Someone once told me I cared too much and I could never figure out whether that was a good or bad thing. Maybe it’s both, I don’t know. But here’s what I do know: I know that I put a lot of love into the people in my life and as a result I am more whole.

The number of people I “know” does not have any real meaning. What matters are the people who understand me in ways that go beyond first impressions and light conversation. They are the ones who sit with you while you try to make sense of the world out loud. These are the people I devote my time to and they’re an important part of my life. It’s the meaningful relationships- the deeper conversations that I care about. It takes a lot of work: honesty, vulnerability, loyalty, compassion, and the simple act of being genuine. You can’t expect people to magically show up in your life and stay there. You need to care for them, because if you stick around long enough you’ll watch them care for you too.
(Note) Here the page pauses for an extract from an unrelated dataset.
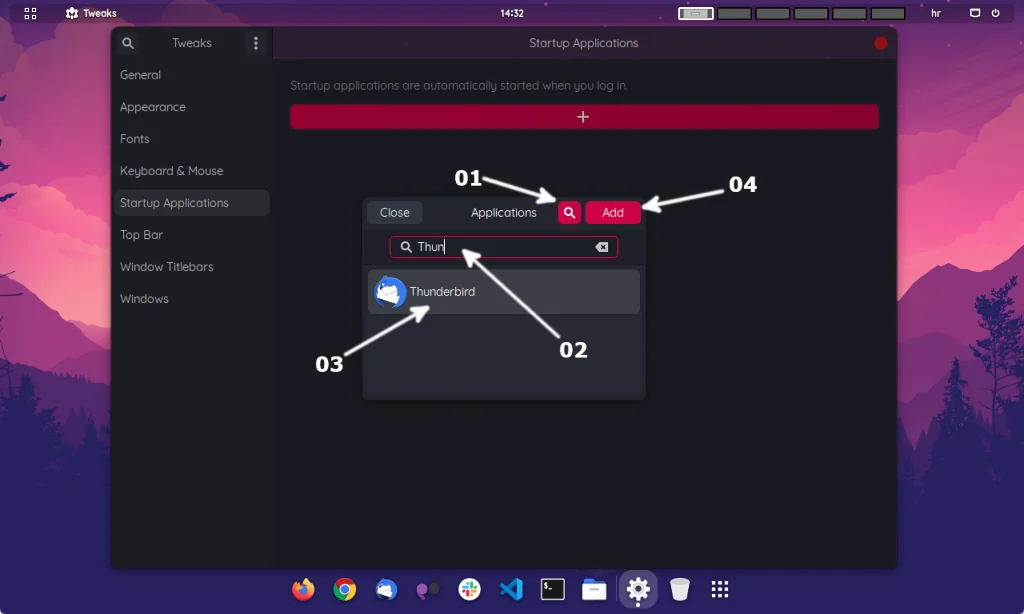Open the search in Tweaks sidebar header

[x=128, y=43]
I don’t need to talk to or see these people everyday. We understand that life gets busy and as time passes, keeping in touch becomes more difficult. I appreciate the relationships where we can pick up where we left off, with no resentment for the time or distance that kept us apart for so long. For me, all it takes are a few sincere conversations here and there to let you into my life.

Don’t mistake shallow and easy relationships for sincerity. In today’s world, it’s so easy to mix them up. I care for the face-to-face, heart-to-heart, awkward, occasionally difficult and real interactions. Social media keeps us connected but take a closer look at what’s connecting us; it feels like the only thing holding everyone together is a fragile piece of string.
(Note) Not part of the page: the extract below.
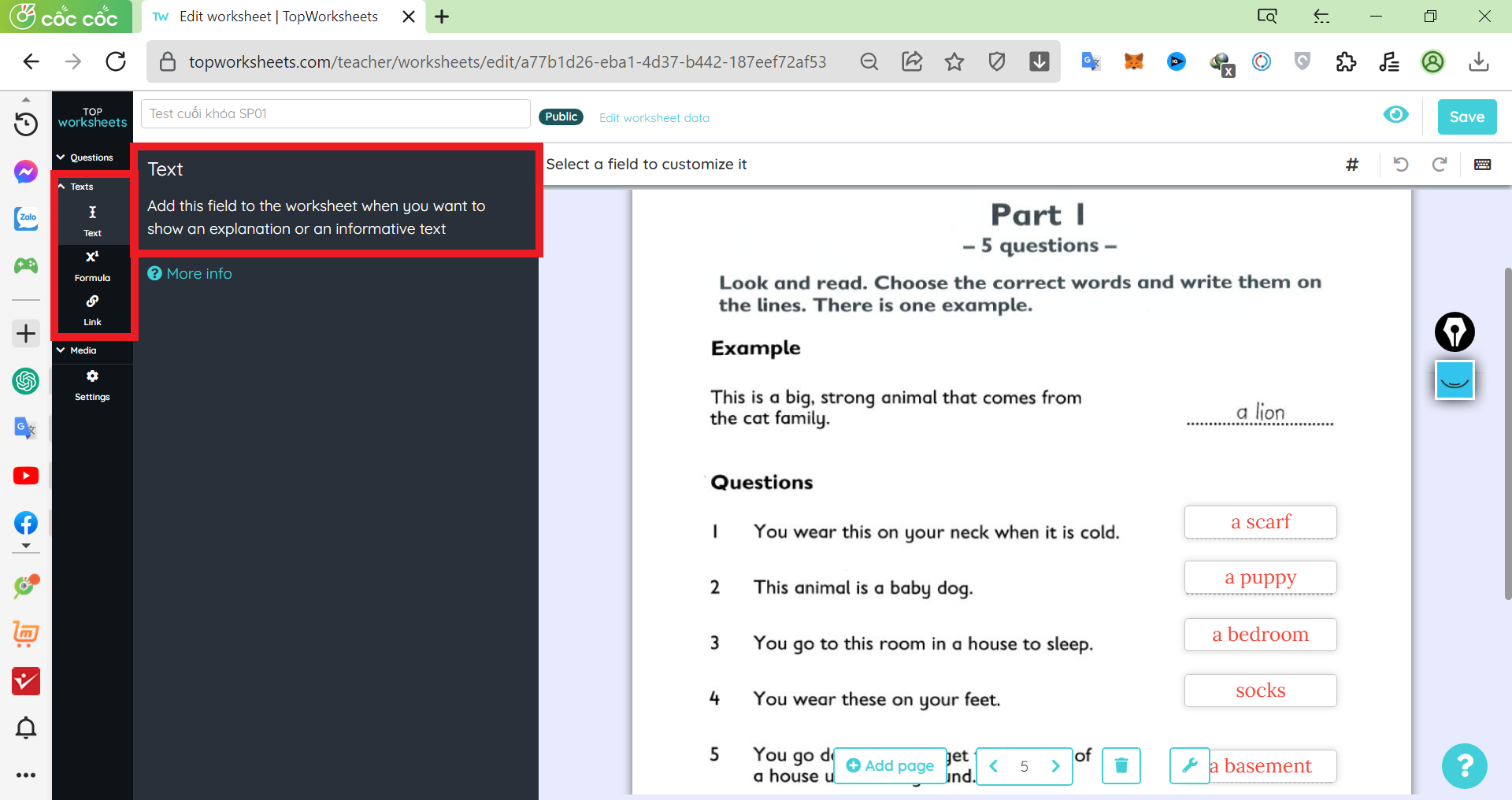Toggle the grid hash icon
1512x800 pixels.
click(x=1352, y=164)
I understand that people are hesitant to reach out to one another. We’re afraid that we might bother each other or scared they’ll think it’s strange you showed up one day out of the blue. This anxiety stops us from forming the connections that keep us fulfilled and happy. I occasionally have this same fear but then I remember how grateful I am when I hear from someone I haven’t heard from in a while; or how I often find myself wishing for people to understand that I am not easily bothered.

Be open to new people, but be wary as well. Not everyone has good intentions so don’t give your energy to those who don’t deserve it. You’ll figure out who’s honest and who’s not over time.

So my advice? Care. Just recklessly care about people the way you want them to care about you, and open up and be yourself because trust me, it will be worth it.